In Asia, le previsioni sugli utili societari sono in netto miglioramento, mentre le valutazioni restano relativamente contenute. A ciò si aggiunge una maggiore capacità di manovra fiscale e monetaria rispetto all’Occidente, grazie a rapporti debito/PIL generalmente più bassi. Tuttavia, la regione è zavorrata da una governance spesso instabile e da un contesto geopolitico fragile: il rischio di escalation su Taiwan resta concreto, così come l’ombra persistente della guerra commerciale con gli Stati Uniti.
In Europa, i margini di manovra sono più limitati, complice un elevato debito pubblico e una struttura economica più rigida. Tuttavia, dopo anni di stagnazione e austerità, emerge una rinnovata volontà di rilanciare la crescita attraverso stimoli mirati, anche come risposta alla disarticolazione delle catene globali di valore innescata dalle politiche commerciali statunitensi. Il contesto politico e istituzionale europeo, pur non esente da criticità, appare oggi più stabile rispetto a molte aree asiatiche.
Queste due regioni rappresentano, in sintesi, le principali alternative agli Stati Uniti nell’allocazione globale.
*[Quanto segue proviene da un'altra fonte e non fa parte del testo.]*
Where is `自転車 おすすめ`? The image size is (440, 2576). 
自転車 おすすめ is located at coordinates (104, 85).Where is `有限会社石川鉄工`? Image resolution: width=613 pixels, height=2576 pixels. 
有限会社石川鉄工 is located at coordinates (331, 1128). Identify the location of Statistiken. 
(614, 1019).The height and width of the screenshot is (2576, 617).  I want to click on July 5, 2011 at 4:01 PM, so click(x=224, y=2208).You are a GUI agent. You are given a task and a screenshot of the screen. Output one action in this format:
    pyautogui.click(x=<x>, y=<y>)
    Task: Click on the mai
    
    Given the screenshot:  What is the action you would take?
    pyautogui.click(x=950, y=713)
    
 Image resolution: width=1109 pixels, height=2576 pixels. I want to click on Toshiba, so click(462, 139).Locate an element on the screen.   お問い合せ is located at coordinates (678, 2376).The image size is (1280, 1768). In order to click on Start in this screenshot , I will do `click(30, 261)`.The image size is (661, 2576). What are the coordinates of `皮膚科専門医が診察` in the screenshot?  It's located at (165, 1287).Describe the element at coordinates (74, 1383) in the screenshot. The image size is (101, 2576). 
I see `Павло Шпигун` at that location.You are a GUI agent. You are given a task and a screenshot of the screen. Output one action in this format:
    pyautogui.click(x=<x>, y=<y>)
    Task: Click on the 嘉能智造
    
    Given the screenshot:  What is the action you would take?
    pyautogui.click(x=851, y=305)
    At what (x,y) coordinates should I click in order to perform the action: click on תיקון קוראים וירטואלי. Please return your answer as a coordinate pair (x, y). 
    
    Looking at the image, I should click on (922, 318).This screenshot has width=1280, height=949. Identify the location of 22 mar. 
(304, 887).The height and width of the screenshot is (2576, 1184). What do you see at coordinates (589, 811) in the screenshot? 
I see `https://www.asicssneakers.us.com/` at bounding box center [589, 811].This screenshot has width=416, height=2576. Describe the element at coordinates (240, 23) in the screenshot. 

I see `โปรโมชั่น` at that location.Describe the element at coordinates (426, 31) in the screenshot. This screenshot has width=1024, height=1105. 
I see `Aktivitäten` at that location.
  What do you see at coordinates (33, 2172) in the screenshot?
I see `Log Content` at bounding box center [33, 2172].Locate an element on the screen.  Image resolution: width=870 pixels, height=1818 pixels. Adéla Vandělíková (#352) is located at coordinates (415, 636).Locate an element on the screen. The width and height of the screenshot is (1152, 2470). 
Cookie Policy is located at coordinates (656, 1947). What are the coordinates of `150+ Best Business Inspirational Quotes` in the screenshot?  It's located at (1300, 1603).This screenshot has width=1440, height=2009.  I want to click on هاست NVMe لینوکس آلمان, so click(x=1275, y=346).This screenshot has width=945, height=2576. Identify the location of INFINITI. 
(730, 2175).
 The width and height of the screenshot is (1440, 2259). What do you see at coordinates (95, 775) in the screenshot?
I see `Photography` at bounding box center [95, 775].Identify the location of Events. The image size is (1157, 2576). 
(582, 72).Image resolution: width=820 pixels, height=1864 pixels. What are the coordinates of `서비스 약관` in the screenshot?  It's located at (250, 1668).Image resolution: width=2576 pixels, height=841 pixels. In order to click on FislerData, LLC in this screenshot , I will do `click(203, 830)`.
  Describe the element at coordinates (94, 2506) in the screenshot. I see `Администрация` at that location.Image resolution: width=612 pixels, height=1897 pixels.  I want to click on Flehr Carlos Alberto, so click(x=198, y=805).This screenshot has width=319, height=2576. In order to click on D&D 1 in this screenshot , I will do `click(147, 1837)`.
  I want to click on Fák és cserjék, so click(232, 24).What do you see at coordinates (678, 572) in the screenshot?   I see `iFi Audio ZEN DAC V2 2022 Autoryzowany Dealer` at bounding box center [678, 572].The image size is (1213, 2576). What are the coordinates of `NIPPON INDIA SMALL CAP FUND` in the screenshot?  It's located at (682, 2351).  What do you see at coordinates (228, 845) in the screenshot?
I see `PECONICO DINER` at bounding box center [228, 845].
Molti aspetti (settoriali, valutari, regolamentari ecc..) non sono stati qui trattati per esigenze di sintesi, ma il punto centrale resta: la supremazia degli Stati Uniti nei portafogli globali, con pesi vicini al 70-80%, potrebbe progressivamente ridursi nei prossimi anni.
Quote sempre più rilevanti saranno assorbite da Europa e Asia, portando gli investitori più attenti a selezionare con cura le aree di questi due continenti dove concentrare il proprio capitale.